定義
グルタチオン酸化還元サイクルは、還元型グルタチオン(GSH)がグルタチオンペルオキシダーゼやグルタチオンS-トランスフェラーゼの基質となって過酸化物や求電子物質を処理し、生成した酸化型グルタチオン(GSSG)をグルタチオンレダクターゼがNADPHを使ってGSHへ戻す仕組みである。細胞質、ミトコンドリア、赤血球で主要な抗酸化緩衝系として働く。
イメージ
GSHを繰り返し使える消火器と考える。活性酸素や反応性化合物へ還元力を渡すと二分子が結合してGSSGになるが、NADPHを使う再充填装置がGSHへ戻す。したがって、GSH量だけでなくNADPHを供給できる能力が防御力を決める。
仕組み
GSHはグルタミン酸、システイン、グリシンから二段階のATP依存反応で合成され、システイン供給とグルタミン酸システインリガーゼが律速となる。

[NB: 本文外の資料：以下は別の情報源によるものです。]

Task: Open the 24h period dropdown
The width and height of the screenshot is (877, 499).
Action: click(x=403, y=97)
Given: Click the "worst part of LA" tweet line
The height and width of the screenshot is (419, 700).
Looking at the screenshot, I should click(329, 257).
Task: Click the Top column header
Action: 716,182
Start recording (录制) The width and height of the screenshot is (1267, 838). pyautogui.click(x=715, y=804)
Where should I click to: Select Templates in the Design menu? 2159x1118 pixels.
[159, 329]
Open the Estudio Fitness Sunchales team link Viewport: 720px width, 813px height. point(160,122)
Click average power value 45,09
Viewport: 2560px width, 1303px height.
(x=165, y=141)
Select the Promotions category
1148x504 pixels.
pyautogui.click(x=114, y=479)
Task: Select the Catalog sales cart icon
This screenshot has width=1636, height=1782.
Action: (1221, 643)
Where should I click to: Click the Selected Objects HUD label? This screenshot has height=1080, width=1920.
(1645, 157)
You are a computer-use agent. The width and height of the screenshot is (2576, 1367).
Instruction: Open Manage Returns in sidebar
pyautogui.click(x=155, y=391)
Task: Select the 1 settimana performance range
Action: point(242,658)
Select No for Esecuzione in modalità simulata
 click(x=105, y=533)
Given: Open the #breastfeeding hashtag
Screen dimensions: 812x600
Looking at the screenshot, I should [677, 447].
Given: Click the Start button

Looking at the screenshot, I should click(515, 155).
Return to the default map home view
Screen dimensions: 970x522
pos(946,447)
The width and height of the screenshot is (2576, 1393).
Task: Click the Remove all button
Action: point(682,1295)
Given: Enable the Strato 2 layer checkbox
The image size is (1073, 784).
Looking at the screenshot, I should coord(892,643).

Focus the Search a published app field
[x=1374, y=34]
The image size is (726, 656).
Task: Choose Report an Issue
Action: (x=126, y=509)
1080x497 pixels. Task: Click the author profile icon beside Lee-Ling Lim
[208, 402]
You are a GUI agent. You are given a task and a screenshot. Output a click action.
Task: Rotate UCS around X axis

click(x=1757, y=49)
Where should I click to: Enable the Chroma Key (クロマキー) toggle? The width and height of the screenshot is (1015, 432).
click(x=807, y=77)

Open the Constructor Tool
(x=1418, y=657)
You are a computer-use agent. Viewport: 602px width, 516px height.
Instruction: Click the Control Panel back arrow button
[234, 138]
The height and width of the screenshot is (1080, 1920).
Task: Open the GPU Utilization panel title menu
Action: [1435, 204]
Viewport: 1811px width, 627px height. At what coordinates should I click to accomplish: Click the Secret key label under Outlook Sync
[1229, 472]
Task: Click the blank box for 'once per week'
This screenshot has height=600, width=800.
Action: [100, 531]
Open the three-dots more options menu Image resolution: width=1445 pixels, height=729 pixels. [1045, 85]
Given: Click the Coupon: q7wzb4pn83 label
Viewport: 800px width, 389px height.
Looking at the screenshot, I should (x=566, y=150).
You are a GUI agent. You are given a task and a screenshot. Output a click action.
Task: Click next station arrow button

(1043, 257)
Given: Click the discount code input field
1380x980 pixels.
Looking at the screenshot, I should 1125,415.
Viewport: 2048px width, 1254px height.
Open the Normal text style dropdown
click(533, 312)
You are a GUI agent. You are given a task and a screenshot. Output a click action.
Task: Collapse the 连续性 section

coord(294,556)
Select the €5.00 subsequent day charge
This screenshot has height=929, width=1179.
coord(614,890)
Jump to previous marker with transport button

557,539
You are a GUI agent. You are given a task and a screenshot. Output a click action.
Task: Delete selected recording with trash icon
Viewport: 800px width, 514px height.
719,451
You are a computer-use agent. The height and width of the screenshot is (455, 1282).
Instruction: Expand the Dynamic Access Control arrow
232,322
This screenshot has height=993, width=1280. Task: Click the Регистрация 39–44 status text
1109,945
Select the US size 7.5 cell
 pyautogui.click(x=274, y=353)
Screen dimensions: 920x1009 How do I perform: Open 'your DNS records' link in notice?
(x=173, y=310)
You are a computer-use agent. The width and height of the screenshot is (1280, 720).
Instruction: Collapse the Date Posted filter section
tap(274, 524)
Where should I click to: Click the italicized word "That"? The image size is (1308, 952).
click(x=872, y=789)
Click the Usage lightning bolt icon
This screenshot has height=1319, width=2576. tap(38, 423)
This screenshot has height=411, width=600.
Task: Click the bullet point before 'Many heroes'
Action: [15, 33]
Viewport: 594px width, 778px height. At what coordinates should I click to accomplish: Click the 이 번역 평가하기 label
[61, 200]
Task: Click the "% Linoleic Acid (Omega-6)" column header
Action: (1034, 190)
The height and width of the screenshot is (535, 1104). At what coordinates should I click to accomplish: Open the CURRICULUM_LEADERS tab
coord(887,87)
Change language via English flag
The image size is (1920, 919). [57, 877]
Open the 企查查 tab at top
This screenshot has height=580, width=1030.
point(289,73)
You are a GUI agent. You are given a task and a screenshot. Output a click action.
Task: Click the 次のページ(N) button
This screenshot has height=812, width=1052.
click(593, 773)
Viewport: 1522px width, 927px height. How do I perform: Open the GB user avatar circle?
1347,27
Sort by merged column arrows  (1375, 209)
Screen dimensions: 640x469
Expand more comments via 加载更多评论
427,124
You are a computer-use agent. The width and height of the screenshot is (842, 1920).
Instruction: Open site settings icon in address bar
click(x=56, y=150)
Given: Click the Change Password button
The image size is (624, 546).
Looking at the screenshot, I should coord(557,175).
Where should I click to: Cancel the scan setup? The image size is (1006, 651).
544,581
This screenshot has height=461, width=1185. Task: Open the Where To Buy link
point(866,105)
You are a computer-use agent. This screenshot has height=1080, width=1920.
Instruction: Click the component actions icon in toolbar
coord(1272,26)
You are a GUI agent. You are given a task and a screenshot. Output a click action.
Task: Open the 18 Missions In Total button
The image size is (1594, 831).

グルタチオンペルオキシダーゼは過酸化水素や脂質過酸化物を還元し、セレノシステインを持つGPX4は膜脂質の過酸化を抑える。グルタチオンS-トランスフェラーゼはGSHを薬物代謝物や求電子物質へ抱合し、水溶化と排泄を助ける。GSSGはNADPH依存性グルタチオンレダクターゼによって二分子のGSHへ戻る。赤血球ではペントースリン酸経路が主要なNADPH供給源であり、NADPHが不足するとヘモグロビンや膜タンパク質の酸化障害が増える。
例
赤血球はミトコンドリアを持たないため、ペントースリン酸経路由来のNADPHへ強く依存する。酸化負荷が増えたとき、GSH再生が追いつかなければハインツ小体形成や膜障害が進む。肝細胞では反応性代謝物をGSH抱合によって解毒するが、GSHが枯渇するとタンパク質との共有結合性障害が増える。